OpenShift on AWS Test Environment

All of the posts in this blog series are using OpenShift Container Platform on an AWS setup that includes 8 EC2 instances deployed as 1 master node, 1 infrastructure node and 6 worker nodes that also run OpenShift Container Storage pods.

The 6 worker nodes are both storage providers and persistent storage consumers (MongoDB). As shown below, the OpenShift Container Storage worker nodes are m5.2xlarge instance types with 8 vCPUs, 32 GB Mem, with 3x100GB gp2 volumes attached to each node for OpenShift Container Platform, and a single 1TB gp2 volume for OpenShift Container Storage storage cluster. The cluster is deployed in the us-west-2 region using a single availability zone (AZ) us-west-2a.

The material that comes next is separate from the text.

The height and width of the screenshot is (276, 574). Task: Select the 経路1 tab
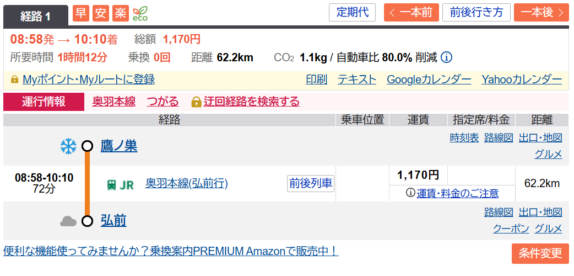pos(36,15)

The software we are using is OpenShift Container Platform/OpenShift Container Storage v3.11.

Display of instances

Multi-tenant MongoDB setup on OpenShift Container Platform using OpenShift Container Storage

I’m going to use the same template we exported, edited and imported back in part 1 when we showed a simple deployment of MongoDB with OpenShift Container Storage.

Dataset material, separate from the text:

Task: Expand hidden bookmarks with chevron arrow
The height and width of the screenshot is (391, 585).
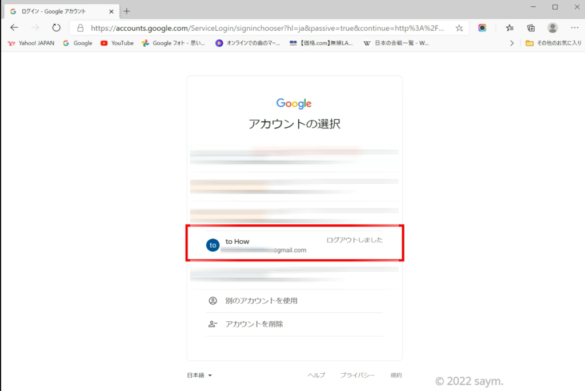Action: [x=512, y=43]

If you look at the end of the template, all the variables that are used are declared:

oc get template mongodb-persistent-ocs -n openshift -o yaml|sed -n '/parameters:/,$p'

The output includes some variables that we used in the previous blog post, like MONGODB_USER, MONGODB_PASSWORD, MONGODB_DATABASE and MONGODB_ADMIN_PASSWORD, but I’m more interested in MEMORY_LIMIT, VOLUME_CAPACITY and MONGODB_VERSION.

Since we are going to deploy many MongoDB instances via pods, we need to do a little bit of math calculation. As described above, the AWS worker instances that I use have 32GB of RAM. I will require and limit each MongoDB pod to 2GB of RAM by using the MEMORY_LIMIT variable.

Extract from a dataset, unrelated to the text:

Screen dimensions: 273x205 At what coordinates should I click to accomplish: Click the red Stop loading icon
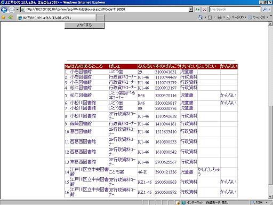pyautogui.click(x=204, y=10)

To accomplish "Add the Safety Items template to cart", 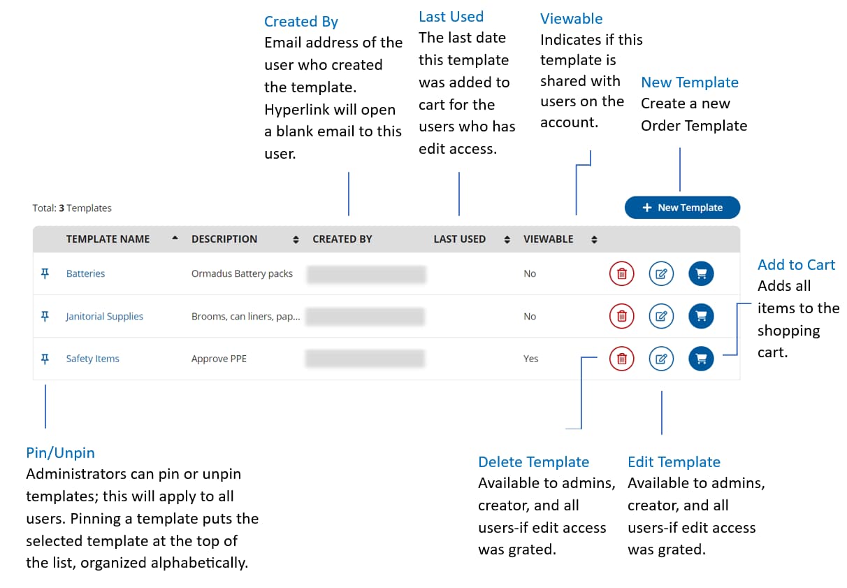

For the test I’ll run, each MongoDB database will be populated with 4 million documents, so a 10GB PVC (Persistent Volume Claim) will be created for each MongoDB pod. To achieve that I’ll use the VOLUME_CAPACITY variable. Lastly, I want to use version 3.6 of MongoDB. For this purpose, I'll use the MONGODB_VERSION variable.

Creating Projects and loading data

I’ll use two scripts from the git repository to create the MongoDB and YCSB pods and populate the database with data.

First there is the create_and_load script that basically creates a new project, creates a MongoDB pod using our template and the variables I’ve outlined above, creates the YCSB pod in the same project, and then uses the YCSB pod to communicate with the MongoDB pod to populate the data.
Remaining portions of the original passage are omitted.